En síntesis, el deus ex machina no debería existir, deberían existir las reescrituras. Por desgracia, es muy probable que los puedas identificar en películas que incluso te gustan, ni hablar de las series.
Ni hablar de las series. No estamos acá para hablar de ellas, te habrás dado cuenta.
¿Y a dónde quiero ir con todo esto? A contar una breve pero hermosa historia, claro.
Para principios y mediados de los años sesenta, y tras el éxito de la por cierto muy buena La cigarra no es un bicho (1963) de Daniel Tinayre, en nuestro cine se habían puesto de moda las películas de lo que en esa época se llamaban «hoteles alojamiento», que hoy conocemos como «albergues transitorios.»
El género tuvo, en manos de los exploitators locales clásicos, varias rendiciones a lo largo de las ¡décadas! llegando hasta los años ochenta.
Las películas eran generalmente corales y una seguidilla de sketches con personajes de la televisión y el teatro de revista, los que por un hecho fortuito, debían quedar encerrados en cuarentena en un lugar en el cual «nadie estaba.»
Claro que, después de un par de intentos y ningún invento, la gente se empezó a aburrir de la fórmula y los productores tuvieron que pensar ideas nuevas para atraer espectadores.
Hace su entrada Emilio Vieyra. Por si nunca oíste hablar de él, deberíamos llamarlo «nuestro Jesús Franco» aunque a él le hubiera gustado que lo llamemos «nuestro Roger Corman.»
Viendo la posibilidades que tenía a mano, Viyera decidió hacer una secuela de una película que, por su cambio de locación, había sido muy exitosa que era Villa Cariño (1967) de Julio Sarraceni.
La brillante idea no era más que correr la acción del por entonces llamado «hotel alojamiento» a lo que por aquel entonces se conocía como «Villa Cariño», un predio donde la gente iba, estacionaba el auto y, bueno, cosas.
Así fue como estrenó al año siguiente Villa Cariño está… que arde (1968), una película que quizás no recordemos cuando hagamos un balance del cine local del siglo veinte, pero que tenía un deus ex machina bastante fantástico.
Vieyra se había metido en un problemon: ninguna de las historias que contaba la película «terminaban» realmente. El episódico le había jugado una mala pasada. Y fue ahí, justamente ahí, que decidió recurrir a la fórmula griega.

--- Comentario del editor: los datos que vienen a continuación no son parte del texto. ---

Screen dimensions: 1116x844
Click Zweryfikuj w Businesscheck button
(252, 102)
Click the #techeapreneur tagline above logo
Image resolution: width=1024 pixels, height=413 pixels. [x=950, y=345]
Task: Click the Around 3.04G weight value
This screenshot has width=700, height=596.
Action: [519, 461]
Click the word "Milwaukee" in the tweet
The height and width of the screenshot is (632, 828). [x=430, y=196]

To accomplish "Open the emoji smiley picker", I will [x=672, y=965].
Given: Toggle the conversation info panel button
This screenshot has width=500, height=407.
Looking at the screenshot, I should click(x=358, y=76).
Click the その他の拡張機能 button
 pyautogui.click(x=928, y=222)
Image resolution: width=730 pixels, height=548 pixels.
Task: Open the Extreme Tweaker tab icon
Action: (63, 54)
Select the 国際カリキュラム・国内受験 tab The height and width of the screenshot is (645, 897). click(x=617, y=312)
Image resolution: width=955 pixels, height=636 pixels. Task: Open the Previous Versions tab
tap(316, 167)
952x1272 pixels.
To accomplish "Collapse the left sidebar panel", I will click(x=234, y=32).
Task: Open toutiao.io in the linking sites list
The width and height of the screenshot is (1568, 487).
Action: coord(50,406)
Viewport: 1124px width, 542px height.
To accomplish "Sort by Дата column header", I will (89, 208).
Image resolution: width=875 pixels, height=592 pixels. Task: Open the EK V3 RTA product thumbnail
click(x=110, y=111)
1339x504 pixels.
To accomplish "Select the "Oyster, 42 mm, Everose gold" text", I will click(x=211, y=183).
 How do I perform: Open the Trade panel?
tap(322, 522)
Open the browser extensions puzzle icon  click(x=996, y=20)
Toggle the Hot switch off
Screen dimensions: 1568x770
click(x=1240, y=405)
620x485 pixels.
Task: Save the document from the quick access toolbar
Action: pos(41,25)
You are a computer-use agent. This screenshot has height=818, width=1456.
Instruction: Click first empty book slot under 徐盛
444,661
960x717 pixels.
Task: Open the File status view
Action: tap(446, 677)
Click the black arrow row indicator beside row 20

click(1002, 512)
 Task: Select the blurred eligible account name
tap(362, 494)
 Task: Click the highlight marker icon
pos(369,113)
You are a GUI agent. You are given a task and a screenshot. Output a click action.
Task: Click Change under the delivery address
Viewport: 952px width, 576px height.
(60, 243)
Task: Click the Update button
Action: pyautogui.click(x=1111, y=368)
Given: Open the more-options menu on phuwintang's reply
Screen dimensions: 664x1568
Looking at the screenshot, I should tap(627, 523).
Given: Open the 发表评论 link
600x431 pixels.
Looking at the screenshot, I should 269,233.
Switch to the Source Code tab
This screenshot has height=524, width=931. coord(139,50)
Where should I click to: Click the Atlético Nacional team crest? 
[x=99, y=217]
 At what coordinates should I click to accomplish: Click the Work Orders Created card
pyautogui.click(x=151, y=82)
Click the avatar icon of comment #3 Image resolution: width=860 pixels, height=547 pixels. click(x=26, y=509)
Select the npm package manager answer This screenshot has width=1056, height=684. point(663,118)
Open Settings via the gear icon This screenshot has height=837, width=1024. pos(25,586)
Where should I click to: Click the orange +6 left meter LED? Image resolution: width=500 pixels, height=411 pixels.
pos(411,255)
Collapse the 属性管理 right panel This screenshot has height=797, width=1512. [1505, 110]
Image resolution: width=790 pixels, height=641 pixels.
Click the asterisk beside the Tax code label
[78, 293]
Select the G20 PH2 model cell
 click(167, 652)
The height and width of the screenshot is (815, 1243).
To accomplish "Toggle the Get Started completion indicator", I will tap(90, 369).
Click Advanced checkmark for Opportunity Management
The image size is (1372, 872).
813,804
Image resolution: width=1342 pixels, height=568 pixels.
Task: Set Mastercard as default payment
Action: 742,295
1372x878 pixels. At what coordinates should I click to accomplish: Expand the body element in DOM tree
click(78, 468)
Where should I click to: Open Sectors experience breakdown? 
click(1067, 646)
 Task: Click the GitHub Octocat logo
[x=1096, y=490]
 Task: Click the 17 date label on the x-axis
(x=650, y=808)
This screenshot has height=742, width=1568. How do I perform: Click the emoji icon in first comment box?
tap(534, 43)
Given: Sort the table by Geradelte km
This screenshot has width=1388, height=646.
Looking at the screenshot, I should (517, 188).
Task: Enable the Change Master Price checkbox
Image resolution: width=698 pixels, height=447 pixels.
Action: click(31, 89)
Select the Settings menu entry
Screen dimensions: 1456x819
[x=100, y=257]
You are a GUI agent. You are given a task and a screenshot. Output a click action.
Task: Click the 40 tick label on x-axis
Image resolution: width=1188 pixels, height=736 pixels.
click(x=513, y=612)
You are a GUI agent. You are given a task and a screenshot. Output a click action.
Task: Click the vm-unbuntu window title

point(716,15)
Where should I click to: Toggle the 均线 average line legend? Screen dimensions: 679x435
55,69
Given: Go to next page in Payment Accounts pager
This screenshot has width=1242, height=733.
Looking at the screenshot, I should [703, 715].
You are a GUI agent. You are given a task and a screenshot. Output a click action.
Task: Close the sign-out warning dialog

Y ahí fue cuando decidió agregar un incendio que llegaba y atacaba a todos los protagonistas del film. Pero hay una más: para el final de la película, descubrimos que todo eso que estuvimos viendo no era más que el sueño de un vagabundo.
Mirá si voy a ser yo el que te diga que vayas a ver Villa Cariño está… que arde, habiendo películas de Vieyra mucho, pero mucho mejores, como La venganza del sexo (1969).
¿Te estoy diciendo que la vayas a ver? No, sería incapaz.